CIRRUS LOGIC INC (CRUS)
Sector: Information Technology
2026 Annual Meeting Analysis
CIRRUS LOGIC INC · Meeting: July 31, 2026
Directors FOR
7
Directors AGAINST
0
Say on Pay
FOR
Auditor
FOR
Director Elections
Election of Directors
Davern has served since 2015, brings deep financial and technology leadership experience including former CFO/CEO of National Instruments, chairs the Audit Committee, and the company's 3-year TSR of +130.8% outperforms the peer median by +47.7pp — well below the 65pp trigger threshold for a strong-positive TSR scenario — so no underperformance flag fires.
Forsyth has served as CEO and director since 2021; as an executive director he is subject to the same TSR trigger as all others, but CRUS's 3-year TSR of +130.8% outperforms the peer group median by +47.7pp, which does not breach the 65pp threshold, so no underperformance trigger fires, and no other policy flags apply.
Hussain has served since 2021, brings extensive semiconductor industry and executive leadership experience from Marvell and Cavium, holds no excessive outside board seats, attended at least 75% of meetings, and the company's TSR does not breach the peer-group underperformance threshold.
Le has served since 2023 (approximately 3 years), brings deep semiconductor engineering expertise from 35 years at Texas Instruments, holds no excessive outside board seats, attended at least 75% of meetings, and the company's TSR does not breach the peer-group underperformance threshold; her relatively recent tenure also provides mitigating context.
Lego has served since 2020, is a CPA and former venture capital partner with deep audit and semiconductor board experience, chairs the Compensation Committee, holds no excessive outside board seats, attended at least 75% of meetings, and the company's TSR does not breach the peer-group underperformance threshold.
Mosley has served since 2024 (under 24 months), which exempts him from the TSR trigger under policy; he brings strong semiconductor CEO experience as head of Seagate, holds one outside board seat (Seagate, as a sitting CEO, is his primary board plus CRUS = 2 total, which is at the limit but does not exceed it), and no other policy flags apply.
Tupman has served since 2015 as independent Board Chair, brings deep hardware engineering and consumer electronics expertise from Apple, holds no excessive outside board seats (his Pixelworks service ended May 2025), attended at least 75% of meetings, and the company's TSR does not breach the peer-group underperformance threshold.

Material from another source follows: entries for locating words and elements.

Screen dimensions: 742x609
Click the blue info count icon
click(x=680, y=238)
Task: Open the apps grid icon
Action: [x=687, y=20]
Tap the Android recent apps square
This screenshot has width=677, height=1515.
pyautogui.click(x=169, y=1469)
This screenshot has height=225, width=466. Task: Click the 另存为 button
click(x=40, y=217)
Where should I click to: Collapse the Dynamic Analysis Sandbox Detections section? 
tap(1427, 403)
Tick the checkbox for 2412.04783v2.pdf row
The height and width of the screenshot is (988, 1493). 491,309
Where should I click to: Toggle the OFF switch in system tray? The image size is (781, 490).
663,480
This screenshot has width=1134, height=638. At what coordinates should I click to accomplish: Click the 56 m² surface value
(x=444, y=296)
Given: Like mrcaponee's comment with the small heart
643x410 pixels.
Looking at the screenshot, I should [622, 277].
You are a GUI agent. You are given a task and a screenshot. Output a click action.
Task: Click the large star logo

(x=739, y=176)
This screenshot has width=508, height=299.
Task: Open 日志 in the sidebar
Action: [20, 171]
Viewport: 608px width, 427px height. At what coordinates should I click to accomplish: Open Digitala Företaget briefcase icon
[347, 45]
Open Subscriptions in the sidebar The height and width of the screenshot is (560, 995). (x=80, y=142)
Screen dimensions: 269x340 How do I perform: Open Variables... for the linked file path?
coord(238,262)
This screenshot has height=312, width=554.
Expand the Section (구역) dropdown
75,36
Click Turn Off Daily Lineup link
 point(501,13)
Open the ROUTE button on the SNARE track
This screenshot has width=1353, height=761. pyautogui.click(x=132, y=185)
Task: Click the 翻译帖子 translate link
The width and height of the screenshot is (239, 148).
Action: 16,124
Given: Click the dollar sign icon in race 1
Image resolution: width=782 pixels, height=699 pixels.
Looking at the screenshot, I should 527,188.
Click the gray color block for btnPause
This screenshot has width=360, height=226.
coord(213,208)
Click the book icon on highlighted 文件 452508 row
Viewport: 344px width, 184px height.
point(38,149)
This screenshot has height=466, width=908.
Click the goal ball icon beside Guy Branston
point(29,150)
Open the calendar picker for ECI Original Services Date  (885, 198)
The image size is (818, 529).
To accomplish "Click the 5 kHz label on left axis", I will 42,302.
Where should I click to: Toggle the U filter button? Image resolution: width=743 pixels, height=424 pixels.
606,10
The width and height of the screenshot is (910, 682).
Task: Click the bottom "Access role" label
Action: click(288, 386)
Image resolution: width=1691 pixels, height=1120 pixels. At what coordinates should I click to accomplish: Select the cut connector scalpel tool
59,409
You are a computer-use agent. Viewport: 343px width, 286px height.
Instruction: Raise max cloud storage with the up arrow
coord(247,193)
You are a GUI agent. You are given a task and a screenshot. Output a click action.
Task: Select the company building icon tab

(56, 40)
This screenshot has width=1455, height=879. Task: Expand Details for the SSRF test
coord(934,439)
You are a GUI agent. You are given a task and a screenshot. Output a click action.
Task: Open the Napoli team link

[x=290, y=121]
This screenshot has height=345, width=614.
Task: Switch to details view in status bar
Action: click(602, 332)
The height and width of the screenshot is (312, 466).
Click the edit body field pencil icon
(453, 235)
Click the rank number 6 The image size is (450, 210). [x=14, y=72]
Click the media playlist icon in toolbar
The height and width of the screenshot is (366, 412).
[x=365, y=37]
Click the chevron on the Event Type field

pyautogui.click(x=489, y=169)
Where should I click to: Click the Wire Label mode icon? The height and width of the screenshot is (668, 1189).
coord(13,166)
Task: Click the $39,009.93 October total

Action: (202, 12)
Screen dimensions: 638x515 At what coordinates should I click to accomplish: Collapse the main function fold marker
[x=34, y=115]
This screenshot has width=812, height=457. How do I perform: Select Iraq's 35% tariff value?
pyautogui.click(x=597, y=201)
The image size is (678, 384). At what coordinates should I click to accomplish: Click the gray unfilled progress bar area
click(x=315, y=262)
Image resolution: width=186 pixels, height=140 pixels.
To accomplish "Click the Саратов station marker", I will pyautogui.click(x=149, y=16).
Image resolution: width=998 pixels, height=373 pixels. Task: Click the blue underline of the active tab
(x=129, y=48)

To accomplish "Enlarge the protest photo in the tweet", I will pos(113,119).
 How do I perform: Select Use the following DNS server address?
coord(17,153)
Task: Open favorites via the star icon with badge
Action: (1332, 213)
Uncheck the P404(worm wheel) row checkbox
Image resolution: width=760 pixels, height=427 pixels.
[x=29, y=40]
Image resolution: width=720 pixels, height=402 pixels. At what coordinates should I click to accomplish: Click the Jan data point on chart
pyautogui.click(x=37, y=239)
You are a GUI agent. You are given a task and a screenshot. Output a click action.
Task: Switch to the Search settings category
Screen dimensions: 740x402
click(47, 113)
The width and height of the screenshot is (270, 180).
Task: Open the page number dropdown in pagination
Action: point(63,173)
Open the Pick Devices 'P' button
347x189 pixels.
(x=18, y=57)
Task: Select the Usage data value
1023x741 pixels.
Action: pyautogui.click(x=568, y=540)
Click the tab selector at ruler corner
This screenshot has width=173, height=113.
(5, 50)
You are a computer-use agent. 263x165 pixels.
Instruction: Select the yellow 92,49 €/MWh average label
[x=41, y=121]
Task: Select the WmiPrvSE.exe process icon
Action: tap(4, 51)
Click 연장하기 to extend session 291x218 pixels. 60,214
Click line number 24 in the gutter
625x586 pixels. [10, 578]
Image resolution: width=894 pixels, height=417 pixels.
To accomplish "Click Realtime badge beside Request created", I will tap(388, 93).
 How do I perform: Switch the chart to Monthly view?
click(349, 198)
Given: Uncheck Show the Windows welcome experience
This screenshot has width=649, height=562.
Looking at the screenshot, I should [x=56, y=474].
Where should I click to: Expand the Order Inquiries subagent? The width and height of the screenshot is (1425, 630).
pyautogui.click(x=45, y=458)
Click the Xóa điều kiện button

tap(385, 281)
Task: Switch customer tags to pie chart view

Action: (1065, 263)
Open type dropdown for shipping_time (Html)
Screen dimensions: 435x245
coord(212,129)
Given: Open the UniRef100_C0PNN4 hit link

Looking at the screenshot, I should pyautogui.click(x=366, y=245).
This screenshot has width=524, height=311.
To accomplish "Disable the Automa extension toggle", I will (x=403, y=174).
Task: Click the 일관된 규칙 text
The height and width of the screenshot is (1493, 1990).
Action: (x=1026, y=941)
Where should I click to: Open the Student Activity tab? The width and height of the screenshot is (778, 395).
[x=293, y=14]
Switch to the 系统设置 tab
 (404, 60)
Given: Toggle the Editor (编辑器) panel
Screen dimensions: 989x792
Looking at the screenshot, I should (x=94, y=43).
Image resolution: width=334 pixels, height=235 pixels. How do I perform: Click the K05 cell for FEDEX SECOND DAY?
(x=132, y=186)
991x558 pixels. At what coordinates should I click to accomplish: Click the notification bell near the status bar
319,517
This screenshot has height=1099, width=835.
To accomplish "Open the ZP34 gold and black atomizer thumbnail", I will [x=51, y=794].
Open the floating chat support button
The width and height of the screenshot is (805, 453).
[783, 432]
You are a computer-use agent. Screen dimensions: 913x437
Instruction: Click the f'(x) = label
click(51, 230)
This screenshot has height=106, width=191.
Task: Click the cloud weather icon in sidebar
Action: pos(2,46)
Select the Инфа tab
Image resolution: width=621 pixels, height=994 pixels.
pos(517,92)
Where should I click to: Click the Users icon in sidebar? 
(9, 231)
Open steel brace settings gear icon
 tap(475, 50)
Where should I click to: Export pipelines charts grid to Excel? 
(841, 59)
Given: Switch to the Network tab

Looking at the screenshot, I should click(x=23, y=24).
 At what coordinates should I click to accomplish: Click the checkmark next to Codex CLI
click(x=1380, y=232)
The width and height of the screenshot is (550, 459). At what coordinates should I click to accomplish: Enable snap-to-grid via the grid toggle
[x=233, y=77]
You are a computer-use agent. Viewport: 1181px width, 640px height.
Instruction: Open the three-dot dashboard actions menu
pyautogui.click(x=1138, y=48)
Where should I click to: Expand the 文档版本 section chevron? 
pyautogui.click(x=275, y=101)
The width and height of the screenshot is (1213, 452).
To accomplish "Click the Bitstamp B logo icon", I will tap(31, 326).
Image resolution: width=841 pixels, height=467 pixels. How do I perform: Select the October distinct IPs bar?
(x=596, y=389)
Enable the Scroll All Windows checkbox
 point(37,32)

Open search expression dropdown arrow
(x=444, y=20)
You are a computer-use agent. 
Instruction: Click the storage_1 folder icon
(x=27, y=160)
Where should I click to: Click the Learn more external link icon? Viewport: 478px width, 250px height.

All seven director nominees pass policy screens: CRUS's 3-year price return of +130.8% outperforms the company-disclosed compensation peer group median of +83.1% by +47.7pp, which does not breach the 65pp underperformance threshold applicable when absolute 3-year TSR exceeds +20%. No directors are overboarded, all attended at least 75% of meetings, the board discloses a skills matrix, audit committee members have appropriate financial expertise, and no familial relationships with management are present.
Say on Pay
✓ FORCEO
John M. Forsyth
Total Comp
$9,852,387
Prior Support
94%%
CEO total compensation of approximately $9.85 million is positioned below the 25th percentile of the company's own peer group for target total cash, which means the pay level is conservative relative to market benchmarks — no above-benchmark threshold is triggered. The compensation program is heavily variable and performance-linked: cash bonuses are tied to operating profit margin and revenue growth (resulting in 112% and 123% pay-out percentages reflecting genuine outperformance), and equity awards include performance-based Market Stock Units tied to 3-year relative stock price performance, which paid out at 113%. With 94% shareholder support at the prior annual meeting, a robust clawback policy in place, and no pay-for-performance misalignment given CRUS's strong 3-year TSR of +130.8%, all policy screens pass.
Auditor Ratification
✓ FORAuditor
Ernst & Young LLP
Tenure
N/A
Audit Fees
$1,733,000
Non-Audit Fees
$36,104
Non-audit fees (tax advisory: $36,104) represent only about 2% of audit fees ($1,733,000), well below the 50% threshold that would raise independence concerns. Auditor tenure is not disclosed in the proxy so the tenure trigger cannot fire per policy. Ernst & Young is a Big 4 firm appropriate for a $9B market-cap company, and no material financial restatements are noted.
Overall Assessment
The CRUS 2026 annual meeting ballot contains four proposals: election of seven directors, auditor ratification, Say on Pay, and an equity plan amendment. All three standard proposals receive FOR determinations — the director slate is clean with no TSR, overboarding, or attendance flags, the auditor fee structure shows minimal non-audit fees, and CEO compensation is conservatively positioned below the 25th percentile with a well-designed performance-linked pay structure supported by 94% prior-year shareholder approval.